═════ Input ═════
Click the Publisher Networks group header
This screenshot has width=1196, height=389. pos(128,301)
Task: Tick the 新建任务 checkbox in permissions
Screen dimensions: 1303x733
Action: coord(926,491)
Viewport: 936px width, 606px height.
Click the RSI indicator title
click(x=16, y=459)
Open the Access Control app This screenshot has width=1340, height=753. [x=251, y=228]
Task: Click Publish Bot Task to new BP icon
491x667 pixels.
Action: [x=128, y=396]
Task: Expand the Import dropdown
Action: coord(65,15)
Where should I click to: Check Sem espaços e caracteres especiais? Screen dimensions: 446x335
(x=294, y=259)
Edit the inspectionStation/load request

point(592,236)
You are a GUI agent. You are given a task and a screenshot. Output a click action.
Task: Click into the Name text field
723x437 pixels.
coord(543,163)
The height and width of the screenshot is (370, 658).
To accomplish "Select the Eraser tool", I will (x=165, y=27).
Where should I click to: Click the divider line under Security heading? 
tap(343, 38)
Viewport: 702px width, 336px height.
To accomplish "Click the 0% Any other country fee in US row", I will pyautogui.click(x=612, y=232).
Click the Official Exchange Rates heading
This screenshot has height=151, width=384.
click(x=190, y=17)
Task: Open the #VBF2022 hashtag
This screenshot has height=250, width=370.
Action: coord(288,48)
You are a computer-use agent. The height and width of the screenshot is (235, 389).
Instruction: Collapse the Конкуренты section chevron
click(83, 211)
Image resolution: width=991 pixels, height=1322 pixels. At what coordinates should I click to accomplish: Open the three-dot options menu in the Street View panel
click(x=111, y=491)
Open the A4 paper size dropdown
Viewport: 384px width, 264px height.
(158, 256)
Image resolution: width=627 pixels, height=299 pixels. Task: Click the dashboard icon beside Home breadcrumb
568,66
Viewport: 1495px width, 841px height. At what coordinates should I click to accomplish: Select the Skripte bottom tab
═════
# Set task:
Copy all of the material above line for line, leaving every word, number and symbol unchanged.

# Output below:
Click the Publisher Networks group header
This screenshot has width=1196, height=389. pos(128,301)
Task: Tick the 新建任务 checkbox in permissions
Screen dimensions: 1303x733
Action: coord(926,491)
Viewport: 936px width, 606px height.
Click the RSI indicator title
click(x=16, y=459)
Open the Access Control app This screenshot has width=1340, height=753. [x=251, y=228]
Task: Click Publish Bot Task to new BP icon
491x667 pixels.
Action: [x=128, y=396]
Task: Expand the Import dropdown
Action: coord(65,15)
Where should I click to: Check Sem espaços e caracteres especiais? Screen dimensions: 446x335
(x=294, y=259)
Edit the inspectionStation/load request

point(592,236)
You are a GUI agent. You are given a task and a screenshot. Output a click action.
Task: Click into the Name text field
723x437 pixels.
coord(543,163)
The height and width of the screenshot is (370, 658).
To accomplish "Select the Eraser tool", I will (x=165, y=27).
Where should I click to: Click the divider line under Security heading? 
tap(343, 38)
Viewport: 702px width, 336px height.
To accomplish "Click the 0% Any other country fee in US row", I will pyautogui.click(x=612, y=232).
Click the Official Exchange Rates heading
This screenshot has height=151, width=384.
click(x=190, y=17)
Task: Open the #VBF2022 hashtag
This screenshot has height=250, width=370.
Action: coord(288,48)
You are a computer-use agent. The height and width of the screenshot is (235, 389).
Instruction: Collapse the Конкуренты section chevron
click(83, 211)
Image resolution: width=991 pixels, height=1322 pixels. At what coordinates should I click to accomplish: Open the three-dot options menu in the Street View panel
click(x=111, y=491)
Open the A4 paper size dropdown
Viewport: 384px width, 264px height.
(158, 256)
Image resolution: width=627 pixels, height=299 pixels. Task: Click the dashboard icon beside Home breadcrumb
568,66
Viewport: 1495px width, 841px height. At what coordinates should I click to accomplish: Select the Skripte bottom tab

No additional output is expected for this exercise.